I have a large table (> 50M rows) that I'm trying to convert into a new table format. As part of this, the row ids returned from the first insert need to be used in a second insert into a second table.
I am using a CTE that looks something like this:
WITH inserted_data AS (
INSERT INTO table1 (column1, column2, column3, column4)
SELECT value1, value2, value3, value4
FROM original_table
RETURNING rowid, column4
)
INSERT INTO table2 (table1_id, column4)
SELECT rowid, column4
FROM inserted_data;
The problem is, this is unacceptably slow. For only 4800 rows it takes 21 seconds, while for 9600 rows it takes around 50 seconds. At this rate I expect it would take around 3 days for 50 million records. I have a time constraint of around 2 hours.
If I perform just the first insert (no CTE), the query is 100x times faster, around 200 milliseconds and 500 milliseconds for 4800 and 9600 rows. I know that the time for the second insert would also be negligible. At this rate the query would finish in the allotted time.
The question is, how can I rewrite the query to perform at the rate the individual queries could complete in.

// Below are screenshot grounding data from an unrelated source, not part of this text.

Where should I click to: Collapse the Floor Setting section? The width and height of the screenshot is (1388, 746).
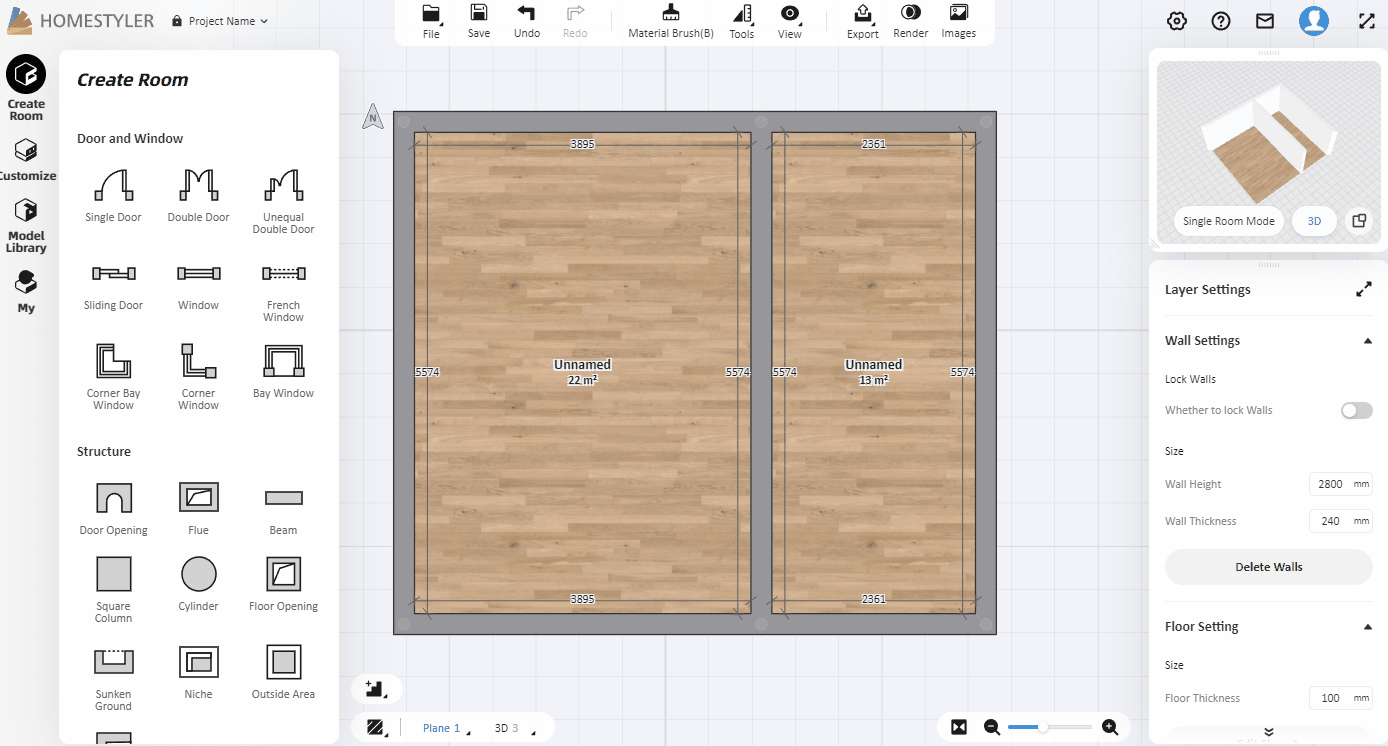click(1367, 627)
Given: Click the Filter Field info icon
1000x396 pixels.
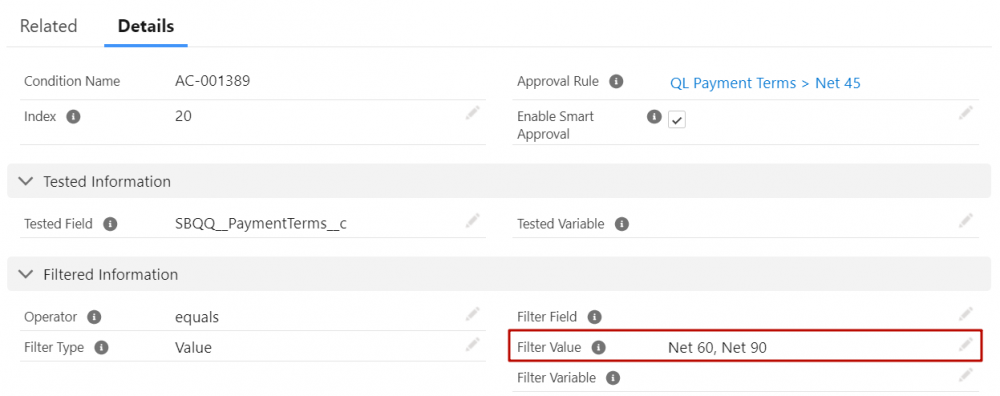Looking at the screenshot, I should coord(594,317).
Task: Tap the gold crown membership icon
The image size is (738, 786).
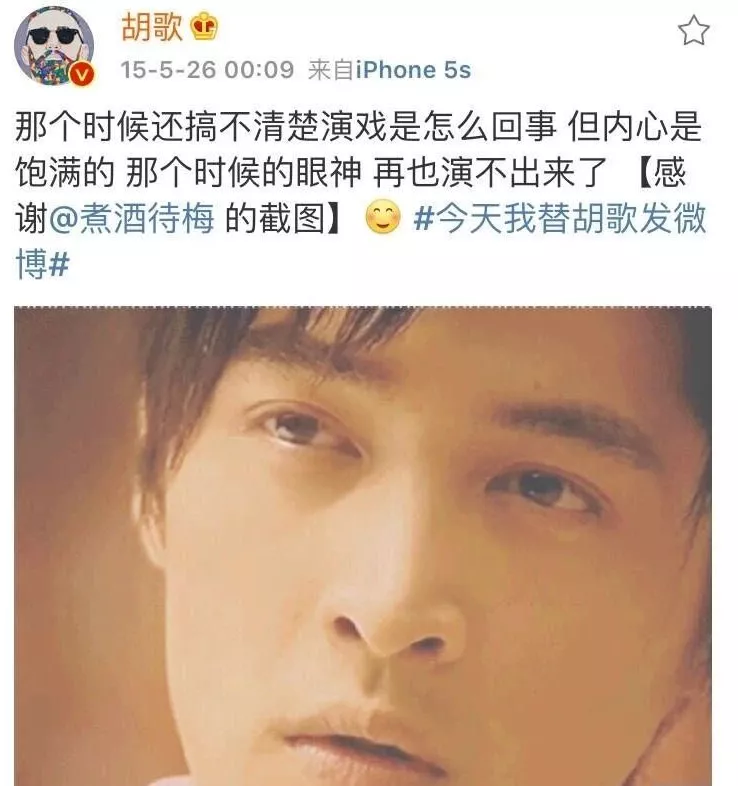Action: click(204, 27)
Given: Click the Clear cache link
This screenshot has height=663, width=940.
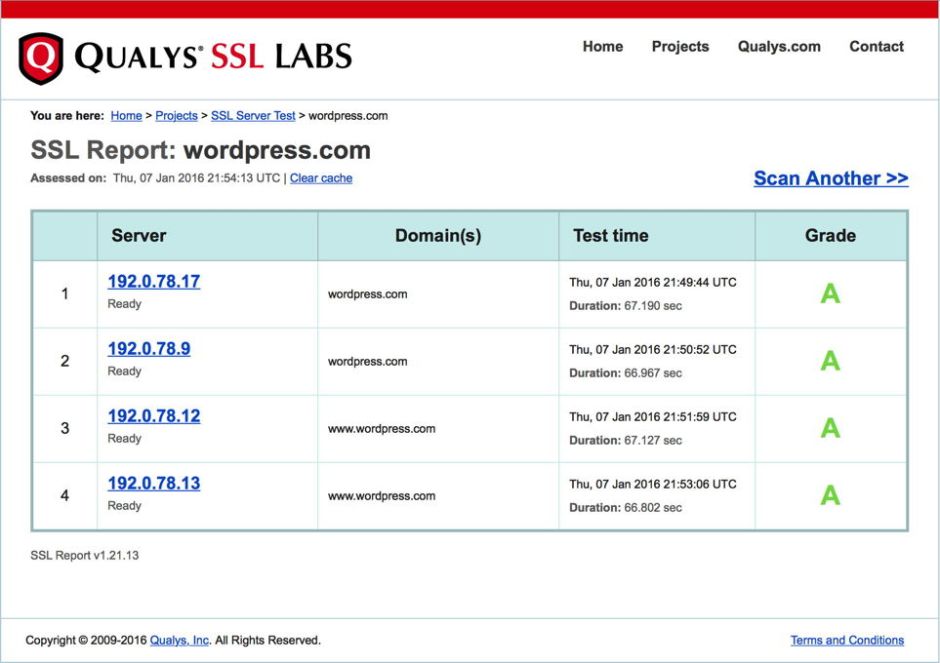Looking at the screenshot, I should (x=320, y=178).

Shuffling all the data out of the database into an external program would be a hassle and error prone as well as require extra resources. If I do something like write a function with a loop then I'm not inserting in one go and i expect poor performance there as well. I don't think using a temporary table will help, because the issue seems to be with the mere existence of the CTE.
I tried this:
INSERT INTO table2 (table1_id, column4)
SELECT rowid, column4
FROM (
WITH inserted_data AS (
INSERT INTO table1 (column1, column2, column3, column4)
SELECT value1, value2, value3, value4
FROM original_table
RETURNING rowid, column4
)
)
But this gives me:
syntax error at or near "INTO"
How about separating the inserts in two statements? The second insert
could look like:
INSERT INTO table2
(table1_id, column4)
SELECT t1.rowid
, ot.column4
FROM original_table ot
JOIN table1 t1
ON t1.column1 = ot.value1
AND t1.column2 = ot.value2
AND t1.column3 = ot.value3
AND t1.column4 = ot.value4
For each row in original_table
, the join conditions looks for the row inserted into table1
.